The entries are given below. Output each one unchanged.

Stored data:
::::::::
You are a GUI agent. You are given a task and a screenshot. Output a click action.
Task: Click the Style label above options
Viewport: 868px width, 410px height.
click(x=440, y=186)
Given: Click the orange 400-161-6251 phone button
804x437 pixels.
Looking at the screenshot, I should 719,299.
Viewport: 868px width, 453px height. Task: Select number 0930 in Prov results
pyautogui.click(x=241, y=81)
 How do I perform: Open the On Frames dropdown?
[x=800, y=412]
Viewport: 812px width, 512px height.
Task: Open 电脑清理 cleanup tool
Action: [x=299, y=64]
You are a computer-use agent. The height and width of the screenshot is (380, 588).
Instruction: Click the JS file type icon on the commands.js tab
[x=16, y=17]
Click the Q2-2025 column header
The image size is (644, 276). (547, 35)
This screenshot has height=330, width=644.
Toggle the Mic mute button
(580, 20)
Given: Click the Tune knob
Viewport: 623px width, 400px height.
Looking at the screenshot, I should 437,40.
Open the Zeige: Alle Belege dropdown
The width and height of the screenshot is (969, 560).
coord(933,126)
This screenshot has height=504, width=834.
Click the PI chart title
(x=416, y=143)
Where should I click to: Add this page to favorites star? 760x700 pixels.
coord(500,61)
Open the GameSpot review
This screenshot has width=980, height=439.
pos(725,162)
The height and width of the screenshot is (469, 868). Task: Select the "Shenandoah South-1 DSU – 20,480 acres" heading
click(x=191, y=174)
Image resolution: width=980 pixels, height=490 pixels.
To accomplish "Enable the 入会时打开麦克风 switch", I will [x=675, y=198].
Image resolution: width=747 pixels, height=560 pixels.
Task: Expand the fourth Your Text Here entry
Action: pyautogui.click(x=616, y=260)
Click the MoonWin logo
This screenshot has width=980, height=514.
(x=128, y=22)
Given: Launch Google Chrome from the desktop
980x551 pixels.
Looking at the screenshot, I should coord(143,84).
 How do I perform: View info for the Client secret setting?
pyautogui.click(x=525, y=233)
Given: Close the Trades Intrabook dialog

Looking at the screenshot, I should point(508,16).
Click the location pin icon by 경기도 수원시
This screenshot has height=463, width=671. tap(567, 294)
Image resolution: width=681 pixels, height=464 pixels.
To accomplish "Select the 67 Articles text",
::::::::
[Answer box]:
You are a GUI agent. You are given a task and a screenshot. Output a click action.
Task: Click the Style label above options
Viewport: 868px width, 410px height.
click(x=440, y=186)
Given: Click the orange 400-161-6251 phone button
804x437 pixels.
Looking at the screenshot, I should 719,299.
Viewport: 868px width, 453px height. Task: Select number 0930 in Prov results
pyautogui.click(x=241, y=81)
 How do I perform: Open the On Frames dropdown?
[x=800, y=412]
Viewport: 812px width, 512px height.
Task: Open 电脑清理 cleanup tool
Action: [x=299, y=64]
You are a computer-use agent. The height and width of the screenshot is (380, 588).
Instruction: Click the JS file type icon on the commands.js tab
[x=16, y=17]
Click the Q2-2025 column header
The image size is (644, 276). (547, 35)
This screenshot has height=330, width=644.
Toggle the Mic mute button
(580, 20)
Given: Click the Tune knob
Viewport: 623px width, 400px height.
Looking at the screenshot, I should 437,40.
Open the Zeige: Alle Belege dropdown
The width and height of the screenshot is (969, 560).
coord(933,126)
This screenshot has height=504, width=834.
Click the PI chart title
(x=416, y=143)
Where should I click to: Add this page to favorites star? 760x700 pixels.
coord(500,61)
Open the GameSpot review
This screenshot has width=980, height=439.
pos(725,162)
The height and width of the screenshot is (469, 868). Task: Select the "Shenandoah South-1 DSU – 20,480 acres" heading
click(x=191, y=174)
Image resolution: width=980 pixels, height=490 pixels.
To accomplish "Enable the 入会时打开麦克风 switch", I will [x=675, y=198].
Image resolution: width=747 pixels, height=560 pixels.
Task: Expand the fourth Your Text Here entry
Action: pyautogui.click(x=616, y=260)
Click the MoonWin logo
This screenshot has width=980, height=514.
(x=128, y=22)
Given: Launch Google Chrome from the desktop
980x551 pixels.
Looking at the screenshot, I should coord(143,84).
 How do I perform: View info for the Client secret setting?
pyautogui.click(x=525, y=233)
Given: Close the Trades Intrabook dialog

Looking at the screenshot, I should point(508,16).
Click the location pin icon by 경기도 수원시
This screenshot has height=463, width=671. tap(567, 294)
Image resolution: width=681 pixels, height=464 pixels.
To accomplish "Select the 67 Articles text",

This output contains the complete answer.